By now you've heard of the fiscal cliff. That's the name for what would happen next year if all of the Bush and Obama tax cuts and credits were allowed to expire, raising the nation's tax bill by a cool $500 billion in that year alone. That's what's scheduled to happen under current law. However, sucking that much money out of the economy at once would push the United States back into recession. The two political parties in Congress can't agree how to keep the nation from falling off this cliff, although quiet negotiations are under way in the Senate.
To better understand what's at stake, and the arguments that the two parties are making in the campaign, it is useful to consider how the end of the various tax cuts would affect federal revenues. It's a way to measure their relative size.
That's where the Tax Policy Center comes in. It released a study Oct. 1 that puts some numbers very big numbers into the debate. It is titled, appropriately, "Toppling Off the Fiscal Cliff: Whose Taxes Rise and How Much?"

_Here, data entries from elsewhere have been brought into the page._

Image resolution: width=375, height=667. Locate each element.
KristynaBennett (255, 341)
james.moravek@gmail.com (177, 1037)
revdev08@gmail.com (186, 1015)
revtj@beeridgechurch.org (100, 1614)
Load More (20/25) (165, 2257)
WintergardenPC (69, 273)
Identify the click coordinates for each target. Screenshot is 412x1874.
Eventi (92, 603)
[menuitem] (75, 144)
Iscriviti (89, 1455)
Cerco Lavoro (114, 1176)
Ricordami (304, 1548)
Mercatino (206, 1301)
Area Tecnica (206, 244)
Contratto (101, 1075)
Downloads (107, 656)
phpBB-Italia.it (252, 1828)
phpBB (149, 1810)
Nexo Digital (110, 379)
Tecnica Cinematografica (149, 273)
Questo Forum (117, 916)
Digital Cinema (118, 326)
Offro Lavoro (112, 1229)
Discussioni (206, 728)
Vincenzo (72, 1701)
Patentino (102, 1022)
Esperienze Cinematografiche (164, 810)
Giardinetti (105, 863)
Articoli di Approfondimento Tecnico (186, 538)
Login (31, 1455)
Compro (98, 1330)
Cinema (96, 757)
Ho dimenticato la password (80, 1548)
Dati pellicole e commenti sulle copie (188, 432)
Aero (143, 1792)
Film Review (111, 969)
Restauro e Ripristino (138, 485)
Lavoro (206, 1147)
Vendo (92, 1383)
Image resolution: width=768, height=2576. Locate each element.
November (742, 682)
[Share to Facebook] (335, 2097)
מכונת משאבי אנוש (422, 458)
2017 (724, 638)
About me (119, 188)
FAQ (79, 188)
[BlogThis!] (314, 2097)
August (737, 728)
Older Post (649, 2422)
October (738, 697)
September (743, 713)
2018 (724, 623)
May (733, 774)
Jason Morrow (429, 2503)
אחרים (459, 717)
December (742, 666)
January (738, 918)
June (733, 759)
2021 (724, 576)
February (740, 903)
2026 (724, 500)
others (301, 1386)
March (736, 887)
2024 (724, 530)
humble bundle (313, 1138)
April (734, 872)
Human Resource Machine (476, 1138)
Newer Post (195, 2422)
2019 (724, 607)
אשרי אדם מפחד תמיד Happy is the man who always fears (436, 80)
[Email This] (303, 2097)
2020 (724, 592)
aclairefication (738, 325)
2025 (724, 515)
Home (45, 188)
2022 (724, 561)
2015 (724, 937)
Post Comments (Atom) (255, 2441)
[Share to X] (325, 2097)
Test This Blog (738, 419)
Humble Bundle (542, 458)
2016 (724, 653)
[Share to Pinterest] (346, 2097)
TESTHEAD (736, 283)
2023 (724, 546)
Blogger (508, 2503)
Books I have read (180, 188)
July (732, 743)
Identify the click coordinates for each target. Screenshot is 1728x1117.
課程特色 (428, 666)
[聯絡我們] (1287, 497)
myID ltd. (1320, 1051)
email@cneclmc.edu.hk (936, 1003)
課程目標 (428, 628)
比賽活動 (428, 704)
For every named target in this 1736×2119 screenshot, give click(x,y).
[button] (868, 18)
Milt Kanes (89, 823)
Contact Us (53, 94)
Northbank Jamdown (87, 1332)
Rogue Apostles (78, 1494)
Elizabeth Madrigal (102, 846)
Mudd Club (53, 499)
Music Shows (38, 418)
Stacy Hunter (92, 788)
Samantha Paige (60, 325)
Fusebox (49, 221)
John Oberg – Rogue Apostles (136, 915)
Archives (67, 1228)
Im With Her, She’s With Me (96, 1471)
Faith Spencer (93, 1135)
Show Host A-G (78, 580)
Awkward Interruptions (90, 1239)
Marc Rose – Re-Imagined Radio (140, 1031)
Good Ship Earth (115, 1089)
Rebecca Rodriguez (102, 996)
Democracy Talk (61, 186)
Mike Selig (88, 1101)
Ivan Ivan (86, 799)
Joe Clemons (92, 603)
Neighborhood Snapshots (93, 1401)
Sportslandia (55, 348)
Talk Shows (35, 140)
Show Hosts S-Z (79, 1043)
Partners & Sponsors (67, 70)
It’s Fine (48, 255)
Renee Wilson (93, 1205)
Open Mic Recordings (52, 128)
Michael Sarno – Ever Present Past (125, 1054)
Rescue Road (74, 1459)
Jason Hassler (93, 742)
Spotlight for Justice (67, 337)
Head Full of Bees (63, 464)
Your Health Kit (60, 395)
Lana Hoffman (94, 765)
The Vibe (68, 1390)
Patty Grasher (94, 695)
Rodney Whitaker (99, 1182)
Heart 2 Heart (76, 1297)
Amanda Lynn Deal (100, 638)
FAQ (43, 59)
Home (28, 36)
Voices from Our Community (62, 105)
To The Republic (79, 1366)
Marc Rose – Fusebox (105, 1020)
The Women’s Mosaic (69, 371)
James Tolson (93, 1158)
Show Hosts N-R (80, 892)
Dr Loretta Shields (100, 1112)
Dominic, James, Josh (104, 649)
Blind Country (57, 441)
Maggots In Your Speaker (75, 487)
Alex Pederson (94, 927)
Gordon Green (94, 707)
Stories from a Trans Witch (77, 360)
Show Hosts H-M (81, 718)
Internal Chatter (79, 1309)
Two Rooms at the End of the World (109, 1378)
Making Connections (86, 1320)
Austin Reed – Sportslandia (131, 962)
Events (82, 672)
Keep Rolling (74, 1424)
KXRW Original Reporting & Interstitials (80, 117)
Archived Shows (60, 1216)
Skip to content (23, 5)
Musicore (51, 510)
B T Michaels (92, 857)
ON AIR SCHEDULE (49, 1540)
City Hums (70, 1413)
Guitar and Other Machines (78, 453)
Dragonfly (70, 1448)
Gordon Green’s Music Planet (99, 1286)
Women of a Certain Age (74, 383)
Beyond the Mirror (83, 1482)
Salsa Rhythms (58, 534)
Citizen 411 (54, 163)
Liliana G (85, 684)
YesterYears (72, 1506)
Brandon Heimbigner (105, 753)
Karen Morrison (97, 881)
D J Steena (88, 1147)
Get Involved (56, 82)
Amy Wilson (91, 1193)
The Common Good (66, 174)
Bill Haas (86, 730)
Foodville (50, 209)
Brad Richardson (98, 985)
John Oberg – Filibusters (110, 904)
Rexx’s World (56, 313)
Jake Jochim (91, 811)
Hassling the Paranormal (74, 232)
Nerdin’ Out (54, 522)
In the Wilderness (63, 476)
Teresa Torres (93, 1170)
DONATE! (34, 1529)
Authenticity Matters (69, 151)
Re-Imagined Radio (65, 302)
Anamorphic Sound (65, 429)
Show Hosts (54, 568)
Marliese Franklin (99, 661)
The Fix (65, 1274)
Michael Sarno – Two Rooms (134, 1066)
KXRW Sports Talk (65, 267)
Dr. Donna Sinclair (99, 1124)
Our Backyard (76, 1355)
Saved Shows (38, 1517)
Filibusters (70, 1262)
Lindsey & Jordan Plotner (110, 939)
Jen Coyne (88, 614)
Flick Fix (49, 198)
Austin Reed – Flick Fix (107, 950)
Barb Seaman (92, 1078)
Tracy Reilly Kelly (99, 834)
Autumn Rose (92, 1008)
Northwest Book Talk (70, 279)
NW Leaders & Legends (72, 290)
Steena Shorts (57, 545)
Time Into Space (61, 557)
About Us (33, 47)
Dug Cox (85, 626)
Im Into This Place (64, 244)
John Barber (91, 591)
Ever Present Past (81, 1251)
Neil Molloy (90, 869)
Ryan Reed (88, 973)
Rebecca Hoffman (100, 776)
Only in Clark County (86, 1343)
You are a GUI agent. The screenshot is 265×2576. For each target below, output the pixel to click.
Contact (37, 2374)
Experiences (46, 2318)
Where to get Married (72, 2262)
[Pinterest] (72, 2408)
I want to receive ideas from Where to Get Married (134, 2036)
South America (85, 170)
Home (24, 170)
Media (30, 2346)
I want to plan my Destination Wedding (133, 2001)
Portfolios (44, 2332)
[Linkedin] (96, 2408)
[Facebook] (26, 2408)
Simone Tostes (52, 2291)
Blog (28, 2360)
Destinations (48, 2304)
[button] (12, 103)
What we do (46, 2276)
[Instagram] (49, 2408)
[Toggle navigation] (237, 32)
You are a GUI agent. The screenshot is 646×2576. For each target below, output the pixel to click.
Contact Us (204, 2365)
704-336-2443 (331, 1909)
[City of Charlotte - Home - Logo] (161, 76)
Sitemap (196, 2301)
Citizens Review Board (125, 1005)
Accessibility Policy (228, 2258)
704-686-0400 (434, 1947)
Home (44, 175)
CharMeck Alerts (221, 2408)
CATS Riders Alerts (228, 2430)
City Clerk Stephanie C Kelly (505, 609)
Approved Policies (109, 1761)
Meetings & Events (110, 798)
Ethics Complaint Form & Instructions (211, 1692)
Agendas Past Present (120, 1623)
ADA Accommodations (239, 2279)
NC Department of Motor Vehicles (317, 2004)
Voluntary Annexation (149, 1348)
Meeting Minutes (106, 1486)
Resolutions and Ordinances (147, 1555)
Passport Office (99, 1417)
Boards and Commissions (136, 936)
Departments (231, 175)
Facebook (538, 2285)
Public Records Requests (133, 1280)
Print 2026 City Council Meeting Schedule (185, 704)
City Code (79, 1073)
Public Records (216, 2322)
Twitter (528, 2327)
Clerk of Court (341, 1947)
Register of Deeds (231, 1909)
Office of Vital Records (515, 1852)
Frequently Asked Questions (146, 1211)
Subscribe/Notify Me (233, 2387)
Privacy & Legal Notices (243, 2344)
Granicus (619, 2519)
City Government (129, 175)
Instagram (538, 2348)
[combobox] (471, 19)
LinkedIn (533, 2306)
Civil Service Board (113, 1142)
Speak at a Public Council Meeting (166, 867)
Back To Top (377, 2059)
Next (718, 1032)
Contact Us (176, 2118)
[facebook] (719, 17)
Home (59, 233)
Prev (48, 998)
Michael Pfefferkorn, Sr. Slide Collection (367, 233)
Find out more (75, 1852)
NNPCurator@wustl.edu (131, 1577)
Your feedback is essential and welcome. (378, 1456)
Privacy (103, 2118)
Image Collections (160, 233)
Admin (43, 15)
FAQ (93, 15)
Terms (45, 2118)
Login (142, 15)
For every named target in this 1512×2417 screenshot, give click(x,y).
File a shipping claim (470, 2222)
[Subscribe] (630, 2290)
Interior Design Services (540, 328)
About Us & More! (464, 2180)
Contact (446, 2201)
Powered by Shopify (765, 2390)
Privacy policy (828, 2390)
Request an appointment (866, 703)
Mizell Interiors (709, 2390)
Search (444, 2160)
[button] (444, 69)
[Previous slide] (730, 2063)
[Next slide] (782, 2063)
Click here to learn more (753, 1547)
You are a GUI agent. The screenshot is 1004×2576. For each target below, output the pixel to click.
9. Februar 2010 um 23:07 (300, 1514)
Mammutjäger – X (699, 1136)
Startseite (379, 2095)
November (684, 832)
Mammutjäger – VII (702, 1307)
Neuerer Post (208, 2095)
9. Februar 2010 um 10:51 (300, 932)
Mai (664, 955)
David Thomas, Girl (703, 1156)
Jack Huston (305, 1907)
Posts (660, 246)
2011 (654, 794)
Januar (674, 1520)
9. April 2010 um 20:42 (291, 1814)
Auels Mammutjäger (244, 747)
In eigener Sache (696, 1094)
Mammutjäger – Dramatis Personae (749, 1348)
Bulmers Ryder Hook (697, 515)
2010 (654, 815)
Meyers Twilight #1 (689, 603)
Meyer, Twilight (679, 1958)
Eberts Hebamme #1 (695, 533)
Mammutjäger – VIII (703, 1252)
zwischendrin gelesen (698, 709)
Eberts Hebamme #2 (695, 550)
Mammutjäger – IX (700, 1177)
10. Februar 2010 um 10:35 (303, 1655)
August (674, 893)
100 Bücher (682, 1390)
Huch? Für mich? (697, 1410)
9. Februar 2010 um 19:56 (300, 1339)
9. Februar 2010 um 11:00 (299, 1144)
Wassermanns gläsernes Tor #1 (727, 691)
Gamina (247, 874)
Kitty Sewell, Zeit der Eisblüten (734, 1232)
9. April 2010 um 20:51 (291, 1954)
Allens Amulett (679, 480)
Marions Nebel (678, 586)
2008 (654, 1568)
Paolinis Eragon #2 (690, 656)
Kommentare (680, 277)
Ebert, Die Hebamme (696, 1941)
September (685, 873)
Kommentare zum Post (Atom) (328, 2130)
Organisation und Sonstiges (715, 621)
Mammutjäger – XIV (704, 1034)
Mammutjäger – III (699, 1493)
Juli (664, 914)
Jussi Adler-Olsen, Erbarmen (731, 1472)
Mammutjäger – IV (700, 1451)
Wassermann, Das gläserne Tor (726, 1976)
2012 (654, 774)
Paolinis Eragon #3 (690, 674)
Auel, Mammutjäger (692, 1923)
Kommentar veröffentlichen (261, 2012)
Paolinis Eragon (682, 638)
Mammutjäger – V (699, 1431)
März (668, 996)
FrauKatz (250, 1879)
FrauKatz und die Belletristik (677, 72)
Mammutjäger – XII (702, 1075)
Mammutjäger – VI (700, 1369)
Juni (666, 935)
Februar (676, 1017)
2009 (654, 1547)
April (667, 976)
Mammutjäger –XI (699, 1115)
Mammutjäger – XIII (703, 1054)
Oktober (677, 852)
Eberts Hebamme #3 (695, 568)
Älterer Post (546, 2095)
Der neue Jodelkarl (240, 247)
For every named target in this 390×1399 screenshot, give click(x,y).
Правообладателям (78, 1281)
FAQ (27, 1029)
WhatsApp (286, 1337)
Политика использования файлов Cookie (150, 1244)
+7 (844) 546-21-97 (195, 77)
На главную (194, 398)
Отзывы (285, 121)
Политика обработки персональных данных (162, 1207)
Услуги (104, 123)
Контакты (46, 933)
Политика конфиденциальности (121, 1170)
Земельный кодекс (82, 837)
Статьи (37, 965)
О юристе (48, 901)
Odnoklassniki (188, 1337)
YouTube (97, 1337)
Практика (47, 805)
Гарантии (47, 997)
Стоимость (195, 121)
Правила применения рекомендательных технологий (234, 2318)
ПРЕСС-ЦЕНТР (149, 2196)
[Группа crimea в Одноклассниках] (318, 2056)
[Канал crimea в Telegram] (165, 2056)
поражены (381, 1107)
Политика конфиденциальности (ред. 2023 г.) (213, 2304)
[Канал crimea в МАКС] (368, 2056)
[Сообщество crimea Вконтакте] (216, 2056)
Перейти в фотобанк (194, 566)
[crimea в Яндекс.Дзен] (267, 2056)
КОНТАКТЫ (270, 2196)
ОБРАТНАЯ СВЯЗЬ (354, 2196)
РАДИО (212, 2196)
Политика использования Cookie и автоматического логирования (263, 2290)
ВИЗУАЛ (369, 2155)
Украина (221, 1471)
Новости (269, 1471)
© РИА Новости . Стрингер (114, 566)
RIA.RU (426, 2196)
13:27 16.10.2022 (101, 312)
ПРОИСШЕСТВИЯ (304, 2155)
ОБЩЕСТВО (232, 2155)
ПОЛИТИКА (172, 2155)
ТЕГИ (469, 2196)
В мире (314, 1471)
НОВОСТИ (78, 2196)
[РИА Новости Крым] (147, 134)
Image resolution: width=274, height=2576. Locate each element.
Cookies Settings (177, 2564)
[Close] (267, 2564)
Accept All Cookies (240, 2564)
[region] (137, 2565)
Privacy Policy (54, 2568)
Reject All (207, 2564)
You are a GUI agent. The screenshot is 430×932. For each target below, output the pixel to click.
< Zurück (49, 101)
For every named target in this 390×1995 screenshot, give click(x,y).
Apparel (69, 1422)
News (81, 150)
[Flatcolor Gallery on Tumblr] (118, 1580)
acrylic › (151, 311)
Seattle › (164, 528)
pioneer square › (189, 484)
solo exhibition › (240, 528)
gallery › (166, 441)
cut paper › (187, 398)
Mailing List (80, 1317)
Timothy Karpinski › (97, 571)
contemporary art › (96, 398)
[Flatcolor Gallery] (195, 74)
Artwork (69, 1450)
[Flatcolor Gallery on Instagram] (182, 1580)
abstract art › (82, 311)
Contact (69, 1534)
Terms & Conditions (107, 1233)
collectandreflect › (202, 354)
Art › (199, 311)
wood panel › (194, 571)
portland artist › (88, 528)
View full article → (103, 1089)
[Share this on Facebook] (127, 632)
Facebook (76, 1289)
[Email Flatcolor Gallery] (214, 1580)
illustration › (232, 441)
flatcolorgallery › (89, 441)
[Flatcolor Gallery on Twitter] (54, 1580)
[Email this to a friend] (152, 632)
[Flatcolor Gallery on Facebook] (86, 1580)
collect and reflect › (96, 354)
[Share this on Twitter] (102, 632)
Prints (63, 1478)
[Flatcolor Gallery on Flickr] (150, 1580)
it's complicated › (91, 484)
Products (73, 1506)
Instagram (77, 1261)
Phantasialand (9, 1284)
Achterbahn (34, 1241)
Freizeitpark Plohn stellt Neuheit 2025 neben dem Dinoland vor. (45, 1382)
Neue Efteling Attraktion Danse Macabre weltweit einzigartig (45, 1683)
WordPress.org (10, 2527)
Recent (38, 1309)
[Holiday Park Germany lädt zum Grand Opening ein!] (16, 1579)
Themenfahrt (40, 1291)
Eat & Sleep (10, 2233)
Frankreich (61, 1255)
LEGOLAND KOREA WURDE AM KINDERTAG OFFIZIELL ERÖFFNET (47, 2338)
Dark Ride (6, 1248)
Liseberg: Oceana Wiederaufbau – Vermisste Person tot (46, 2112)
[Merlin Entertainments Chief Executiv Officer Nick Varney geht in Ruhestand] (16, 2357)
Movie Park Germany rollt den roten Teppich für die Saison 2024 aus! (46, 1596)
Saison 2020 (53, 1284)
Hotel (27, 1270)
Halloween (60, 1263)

Bear in mind the $500 billion total. Of that, the biggest chunk $171 billion, or one-third would come from tax increases on low- and middle-income taxpayers caused by the expiration of the Bush cuts in income-tax rates. Politically, then, it makes sense for President Obama to argue, as he does, that the tax cuts for the middle class should be extended. But it also makes economic sense, because a tax hike for middle-income taxpayers would severely crimp their buying power and put the squeeze on the economy. For the middle 20 percent of taxpayers, the tax increase would amount to about $888 on average, according to the Tax Policy Center.
The second-largest hit to taxpayers in terms of total revenue would come from the death of the 2 percentage point cut in payroll taxes that Obama pushed through as part of the economic stimulus. That would amount to $115 billion, or 22 percent of the $500 billion total. For the middle 20 percent of taxpayers, that burden would amount to $672, on average.
The third-largest category? Short-term taxes that affect businesses and some individuals. They amount to $75 billion.
The fourth-largest category applies mainly to Bush cuts in income, dividend and capital gains rates for the wealthy. They account for $52 billion, or about 10 percent of the total. Democrats argue for letting those expire so that unearned income is taxed at rates closer to wages.
The final two large pieces are the Alternative Minimum Tax, which applies mostly to upper-middle income taxpayers, at $40 billion, and the estate tax at $31 billion.
In terms of economic impact and equity, the numbers argue for sparing the middle class.